Hear them speak: Researchers struggling with mental health


Working in research is often a demanding and tedious process that takes a lot of time and requires uncompromising dedication. This has led to many people working in this field getting sucked into the pressure of having to produce results at a demanding pace. “Over 40% of people in the academic environment experience mental health issues,” said Dani Beck, neuroscientist and PhD candidate. Despite the stress and burnout that comes with this pressure, a lot of researchers do not take action because of the stigma that comes attached to speaking out and more so because mental health problems are seen as a norm and a sign of weakness, according to Systematic reviews.

With academia being an A-B field, it has experienced slow developments in terms of having open conversations about mental health and creating structures that are favorable for the mental health of researchers. Fay Lin, a phd candidate at UCLAQCBio notes that the systemic ways of Academia do not foster mental health such as lack of mentorship training for advisors, power dynamics between mentors and mentees, a culture that condemns self-care and existing stigma that prevents open dialogue about the issues that researchers are facing. 
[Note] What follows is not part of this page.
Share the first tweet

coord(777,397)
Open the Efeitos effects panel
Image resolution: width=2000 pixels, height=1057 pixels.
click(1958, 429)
On talking about the effect of the covid 19 lockdown on mental health of researchers, Nathasia Mudiwa, Co-Founder VISTEM Africa says “I was so consumed in doing so much stuff that I never took time to check in with myself. During a PhD, there’s always something to do, some data to analyze, papers to read, etc we often don’t have the time to self reflect and notice when we aren’t in the best state. When I finally sat down with my thoughts, I found myself unbelievably burnt out and overwhelmed, stressed, frustrated and in panic mode. My takeaway from being in lockdown is it is important to constantly check in with oneself.” 


Research shows that having supportive management, job autonomy, participation in decision making processes and opportunities for professional career development boost mental health amongst researchers. In its research on mental health of doctoral researchers, Systematic reviews found that, “self-care affords Doctoral researchers the opportunity to take time away from their studies and nurture their non-PhD identities” and this was associated with reduced mental health problems as it allowed these researchers to develop themselves.